- Origin: Middleton, Greater Manchester, England
- Genres: Alternative rock, Madchester
- Years active: 1995–2000, 2015–present
- Labels: Factory Too, Interscope
- Past members: Richard James McNevin-Duff Tony Pipes Dom Morrison Chas Morrison Neil Walsh
- Website: Official website

= Space Monkeys =

English alternative band

The Space Monkeys are an English alternative band, formed in Middleton, Greater Manchester in 1995. The band consisted of Richard McNevin-Duff, Tony Pipes, Dom Morrison and Chas Morrison. After working with the band for a number years, Neil Walsh (guitar and keyboards) later joined the band.

The band were signed to Factory Records / Factory Too in the UK and Interscope Records in the US. They were often compared to baggy and acid house music. They split up in 2000 but reformed in 2015. Since reuniting they have performed regularly and released new material, including the studio album Modern Actions and the archival collection Potions of Peace (Factory Demos 1995–1999).

==Overview==
They released their album, The Daddy of Them All, on 4 November 1997. The single "Sugar Cane" from this album reached 58 on the Billboard chart. The single edit remix of the song was frequently played on American radio in place of the LP version and is available as a separate CD single. The music video for this single was the second video from famed photographer David LaChapelle and featured hip hop legends Rock Steady Crew. The band toured the US and Europe with Smash Mouth and Third Eye Blind. The song "Drug Soup" was recorded especially for and features in the soundtrack of the Gwyneth Paltrow movie Sliding Doors.

The band went on to record a second album, Escape from the 20th Century, which included tracks produced by legendary hip hop producer Prince Paul. However, due to the collapse of Factory Records and other problems, the album was shelved and remained unreleased until 2013. The band disbanded in 2000. McNevin-Duff, Pipes and Walsh went on to release an EP under the guise of "Munki", and Chas Morrison joined avant-garde drum and bass group RSL.

==Post 2000 Split==
Tony Pipes is now a creative director, working in advertising, broadcasting and design. He is responsible for designing the 11th & 12th Doctor's incarnation of the Doctor Who logo and has worked across brands and advertising for both the BBC and ITV. He created the original British drama strand for the BBC as well as launching key titles such as Luther and Call the Midwife. He was a key member of the Cannes Lion Winning ITV Rebrand team and became Executive Creative Director for ITV Creative where he ran the in-house advertising agency until 2023, and now is Head of Creative Marketing at the Royal Opera House. He writes for the stage and TV, with his first play The Button being produced and performed as part of the SuperNova 8 Theatre festival. He returned to music as The Infamous Beat Thief, releasing the single "StereobookElectronook" in October 2018. In December 2018, he released "Year of the Dog", a new single with Richard McNevin-Duff and continues to release tracks. He returned to the band in 2022, performing at a 25th Anniversary show at Gorilla, Manchester.

Work request 1: Render this sentence from the Space Monkeys article in Spanish: "They released their album, The Daddy of Them All, on 4 November 1997."
Work request 2: According to the Space Monkeys article, which two bands did the group tour the US and Europe with?
Work request 3: Extend the Space Monkeys article with a few sentences that pick up after its final sentence.
The lines after this are not needed.

Data for review:
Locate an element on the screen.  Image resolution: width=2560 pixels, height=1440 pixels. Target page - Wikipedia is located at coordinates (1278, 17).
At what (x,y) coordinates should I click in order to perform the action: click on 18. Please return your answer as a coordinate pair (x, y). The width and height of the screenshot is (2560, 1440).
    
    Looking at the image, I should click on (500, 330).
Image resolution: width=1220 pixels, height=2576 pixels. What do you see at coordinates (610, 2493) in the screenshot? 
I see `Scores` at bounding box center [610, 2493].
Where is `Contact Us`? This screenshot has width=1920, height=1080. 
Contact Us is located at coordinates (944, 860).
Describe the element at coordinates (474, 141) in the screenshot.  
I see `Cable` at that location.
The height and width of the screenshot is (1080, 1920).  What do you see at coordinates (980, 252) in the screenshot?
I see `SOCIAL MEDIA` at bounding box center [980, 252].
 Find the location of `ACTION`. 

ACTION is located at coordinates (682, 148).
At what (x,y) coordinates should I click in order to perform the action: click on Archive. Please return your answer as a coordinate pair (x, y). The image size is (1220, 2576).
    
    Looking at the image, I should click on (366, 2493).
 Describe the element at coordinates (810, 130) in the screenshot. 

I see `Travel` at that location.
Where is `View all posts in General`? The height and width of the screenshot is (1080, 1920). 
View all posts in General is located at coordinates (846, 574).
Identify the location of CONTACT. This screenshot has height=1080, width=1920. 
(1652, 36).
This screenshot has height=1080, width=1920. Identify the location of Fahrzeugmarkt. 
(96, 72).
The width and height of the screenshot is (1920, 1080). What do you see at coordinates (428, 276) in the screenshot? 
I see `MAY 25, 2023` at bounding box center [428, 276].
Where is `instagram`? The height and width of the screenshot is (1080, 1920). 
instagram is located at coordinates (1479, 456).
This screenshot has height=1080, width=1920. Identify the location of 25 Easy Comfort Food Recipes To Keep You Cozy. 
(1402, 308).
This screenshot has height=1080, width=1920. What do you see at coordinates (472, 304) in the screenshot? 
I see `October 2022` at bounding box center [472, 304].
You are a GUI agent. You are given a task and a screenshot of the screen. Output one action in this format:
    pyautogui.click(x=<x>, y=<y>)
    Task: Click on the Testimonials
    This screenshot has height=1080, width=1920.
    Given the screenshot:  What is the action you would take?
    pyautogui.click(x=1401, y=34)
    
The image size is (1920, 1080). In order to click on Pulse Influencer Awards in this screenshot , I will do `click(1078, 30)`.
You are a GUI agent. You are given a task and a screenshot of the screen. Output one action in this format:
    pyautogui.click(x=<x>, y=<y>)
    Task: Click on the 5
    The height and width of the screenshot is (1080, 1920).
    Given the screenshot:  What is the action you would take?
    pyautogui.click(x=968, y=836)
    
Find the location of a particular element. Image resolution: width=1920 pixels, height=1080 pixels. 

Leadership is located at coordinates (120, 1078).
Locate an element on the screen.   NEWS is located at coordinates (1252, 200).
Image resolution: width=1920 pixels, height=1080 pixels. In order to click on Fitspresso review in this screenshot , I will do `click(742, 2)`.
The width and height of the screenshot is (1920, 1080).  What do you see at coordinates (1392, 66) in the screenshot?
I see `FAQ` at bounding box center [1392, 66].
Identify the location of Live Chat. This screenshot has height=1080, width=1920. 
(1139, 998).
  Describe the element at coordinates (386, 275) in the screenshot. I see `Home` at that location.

Reply 1: Publicaron su álbum, The Daddy of Them All, el 4 de noviembre de 1997.

Reply 2: Smash Mouth and Third Eye Blind.

Reply 3:
Richard McNevin-Duff returned to music with his band Giant Star which, alongside full-time members John Whittaker and James Ritchie, also features guest appearances from friends from the Manchester music scene such as Denise Johnson, Robbie Maddix and Barrington Stewart. Giant Star released the debut album Year of the Snake in 2013. He was also scheduled to appear at FC United of Manchester's much lauded 'club night in the afternoon' Course You Can Malcolm on 25 January 2014, where he was to perform an acoustic Space Monkeys set.

Dom Morrison made headlines in the tabloids in 2010 following his involvement in a bare knuckle boxing match with ex-Happy Mondays dancer Bez.

Neil Walsh became a freelance composer and producer. He worked with English rock band Bôa and produced their debut, platinum selling album The Race of a Thousand Camels. He also produced the UK Eurovision entry by the pop group Jemini that reached number 15 in the UK charts.

Chas Morrison remained active in the Manchester art and music space, latterly becoming executive director for Manchester art collective, Walk The Plank.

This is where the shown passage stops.